Static friction simply acts to keep the object still. If you are trying to push a heavy box on a flat road do you gain an advantage by pushing on one side over the other (assuming you are pushing in a direction parallel to the road)? No, it's going to take the same amount of effort whichever side you're pushing on. What you're confused about is the normal force. The normal force is the force that acts to keep the box from falling through the floor and to the center of the Earth. It's the force that floor is putting on the box. The static friction force is the normal force (mg if the object is on a flat surface, or mgcos(theta) if the object is on an inclined plane) times the coefficient of state friction (mu_s)

Here's a Khan Academy video if you want a step by step

 

[NextStepTutor_1]

@techfan is spot on. But to add a little more to the skating example (because it's actually a pretty cool phenomenon):
The puck and the skate both slow down - friction is acting in the opposing direction of motion and eventually stops the puck and the skate over time. But why do they seem to exhibit different movement characteristics? Why does the skate seem to go further than the puck when the same force is applied?
As techfan noted, the point of contact with the ice is greatly reduced compared to the puck, so much so that the pressure (Force / Area) is much greater on the ice. When the pressure of ice is increased (and you can refer to the phase diagram for H2O) the H2O prefers its densest form - water. Water allows the skate to "glide" which is why you see ice skaters smoothly skate across the ice as opposed to ice pucks that are affected by minor chips and bumps.

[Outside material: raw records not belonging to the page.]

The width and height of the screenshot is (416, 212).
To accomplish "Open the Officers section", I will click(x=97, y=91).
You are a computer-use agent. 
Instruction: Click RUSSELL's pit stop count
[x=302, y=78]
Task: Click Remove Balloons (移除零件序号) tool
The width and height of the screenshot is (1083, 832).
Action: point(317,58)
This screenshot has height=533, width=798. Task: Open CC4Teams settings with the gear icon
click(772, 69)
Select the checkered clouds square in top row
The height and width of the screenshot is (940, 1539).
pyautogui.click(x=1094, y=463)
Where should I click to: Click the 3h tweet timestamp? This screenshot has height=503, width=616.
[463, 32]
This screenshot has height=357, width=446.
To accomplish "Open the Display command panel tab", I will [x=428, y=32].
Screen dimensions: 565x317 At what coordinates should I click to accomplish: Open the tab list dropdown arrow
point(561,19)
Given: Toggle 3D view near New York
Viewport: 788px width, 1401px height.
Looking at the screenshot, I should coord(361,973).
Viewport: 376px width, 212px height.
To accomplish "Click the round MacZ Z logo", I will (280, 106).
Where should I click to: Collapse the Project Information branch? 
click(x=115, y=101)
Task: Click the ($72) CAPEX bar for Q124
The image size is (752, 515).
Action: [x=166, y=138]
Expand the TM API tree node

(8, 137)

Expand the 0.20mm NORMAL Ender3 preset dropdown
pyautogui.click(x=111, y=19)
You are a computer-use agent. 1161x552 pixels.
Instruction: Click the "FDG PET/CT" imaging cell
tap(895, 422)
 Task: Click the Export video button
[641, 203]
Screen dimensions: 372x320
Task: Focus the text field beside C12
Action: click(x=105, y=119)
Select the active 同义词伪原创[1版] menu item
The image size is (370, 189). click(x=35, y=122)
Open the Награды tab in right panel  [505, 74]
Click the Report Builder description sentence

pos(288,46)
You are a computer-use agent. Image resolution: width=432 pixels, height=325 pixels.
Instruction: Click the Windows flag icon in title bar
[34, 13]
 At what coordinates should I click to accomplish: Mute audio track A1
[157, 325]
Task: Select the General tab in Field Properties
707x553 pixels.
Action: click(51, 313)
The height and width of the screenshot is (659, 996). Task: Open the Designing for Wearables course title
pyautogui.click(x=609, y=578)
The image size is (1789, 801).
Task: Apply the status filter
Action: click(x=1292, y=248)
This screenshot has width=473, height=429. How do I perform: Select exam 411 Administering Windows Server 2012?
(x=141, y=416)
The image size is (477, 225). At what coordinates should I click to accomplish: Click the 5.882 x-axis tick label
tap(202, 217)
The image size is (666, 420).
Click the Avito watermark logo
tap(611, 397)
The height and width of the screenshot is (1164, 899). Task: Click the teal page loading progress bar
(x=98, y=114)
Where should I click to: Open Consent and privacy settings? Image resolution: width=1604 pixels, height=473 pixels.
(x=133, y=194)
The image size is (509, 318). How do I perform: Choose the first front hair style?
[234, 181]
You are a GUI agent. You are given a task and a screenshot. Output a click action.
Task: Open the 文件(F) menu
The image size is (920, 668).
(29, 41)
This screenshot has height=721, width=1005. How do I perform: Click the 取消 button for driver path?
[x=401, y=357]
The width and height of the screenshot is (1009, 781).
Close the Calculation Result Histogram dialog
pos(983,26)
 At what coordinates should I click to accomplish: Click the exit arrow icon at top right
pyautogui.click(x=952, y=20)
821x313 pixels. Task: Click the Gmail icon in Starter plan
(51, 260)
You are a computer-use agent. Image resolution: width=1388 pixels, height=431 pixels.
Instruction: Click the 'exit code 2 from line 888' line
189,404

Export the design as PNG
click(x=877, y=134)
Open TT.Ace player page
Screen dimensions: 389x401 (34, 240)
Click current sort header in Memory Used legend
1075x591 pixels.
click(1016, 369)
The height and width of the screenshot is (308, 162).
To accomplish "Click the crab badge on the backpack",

Not specific info needed for the MCAT - but a nice example that pulls in concepts you should be able to apply.

Cheers!


http://forums.studentdoctor.net/forums/next-step-mcat-tutor-office-hours.970/

 

[ReadandPlay]

Thank you both techfan and NextStepTutor for your explanations and the insights.

 

[Czarcasm]

Yes friction of any kind (kinetic or static) always opposes motion. Think of it is way, when you have a piece of sandpaper and rub it against the wall to remove paint does it matter which way you go? No, it doesn't matter which way you move it the paint in that direction will be removed.

For ice skating. no the friction will always work against you. Think of a hockey puck on ice, does it get accelerate (continue to get faster) after a soft push? No, it eventually slows down and comes to a stop. Ice skates just have a smaller point of contact with the ice than hockey pucks, but the principle is the same.

Static friction simply acts to keep the object still. If you are trying to push a heavy box on a flat road do you gain an advantage by pushing on one side over the other (assuming you are pushing in a direction parallel to the road)? No, it's going to take the same amount of effort whichever side you're pushing on. What you're confused about is the normal force. The normal force is the force that acts to keep the box from falling through the floor and to the center of the Earth. It's the force that floor is putting on the box. The static friction force is the normal force (mg if the object is on a flat surface, or mgcos(theta) if the object is on an inclined plane) times the coefficient of state friction (mu_s)

Here's a Khan Academy video if you want a step by step

Is this always true though? The wheels of car push against the ground and are able to rotate due to rolling/static friction which in this scenario I'm told would act in the same direction as the moving car.

 

[Cawolf]

Is this always true though? The wheels of car push against the ground and are able to rotate due to rolling/static friction which in this scenario I'm told would act in the same direction as the moving car.

It is always true. The kinetic friction of the tires opposes the direction of motion of the tires - which is opposite of the direction of the translational motion of the car.